PINECREST, Fla. — A Pinecrest police officer and a Miami-Dade Sheriff’s deputy had their hands full early Thursday morning with a 14-foot Burmese python.
The police department calling the catch a rare traffic stop. Video posted on social media captured the officers handling the dead snake.
Todd Hardwick is a critter catcher. He’s been doing it for three decades.
“Finding pythons now outside of the Everglades is no longer a surprise and it’s the new reality,” said Hardwick. “We’ve got a lot of wildlife in South Florida. Some of it belongs here, some of it doesn’t.
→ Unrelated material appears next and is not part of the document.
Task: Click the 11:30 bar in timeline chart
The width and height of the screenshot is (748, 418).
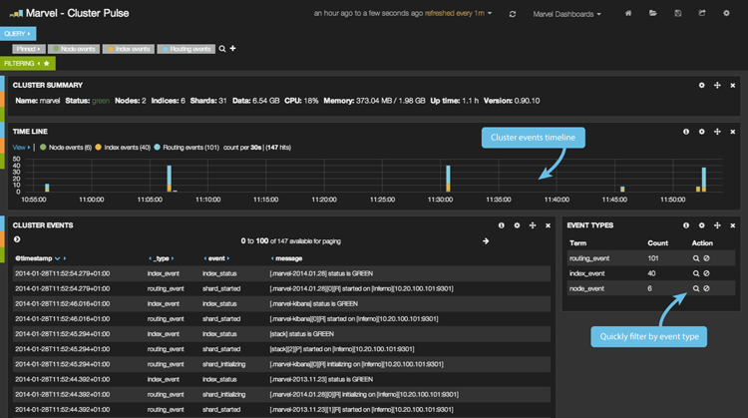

You just need to be cautious.”
Pinecrest police said construction workers spotted the snake on US-1 at around 2 a.m.
Hardwick says that was a perfect time.
“There’s not much traffic at two in the morning, things they want to eat are out there,” he said. “Rats are moving, any type possums or raccoons are out there at that time of night, so that was actually the perfect time to find a python.”
And why is a python slithering near a major roadway like US-1? Hardwick says food could be the only motive.
“They’re running out of food in the Everglades,” he said. “The population that counts on rabbits, raccoons and possums are almost at the bottom. There’s nothing left out there to eat, so the pythons are traveling to where the food is and the food is to the west coast, Naples, Marco Island, or east in the Dade, in Broward County and Monroe County.”
Hardwick added that based on how lean the snake looked in the video, it looks like it came from the wild as opposed to being someone’s pet.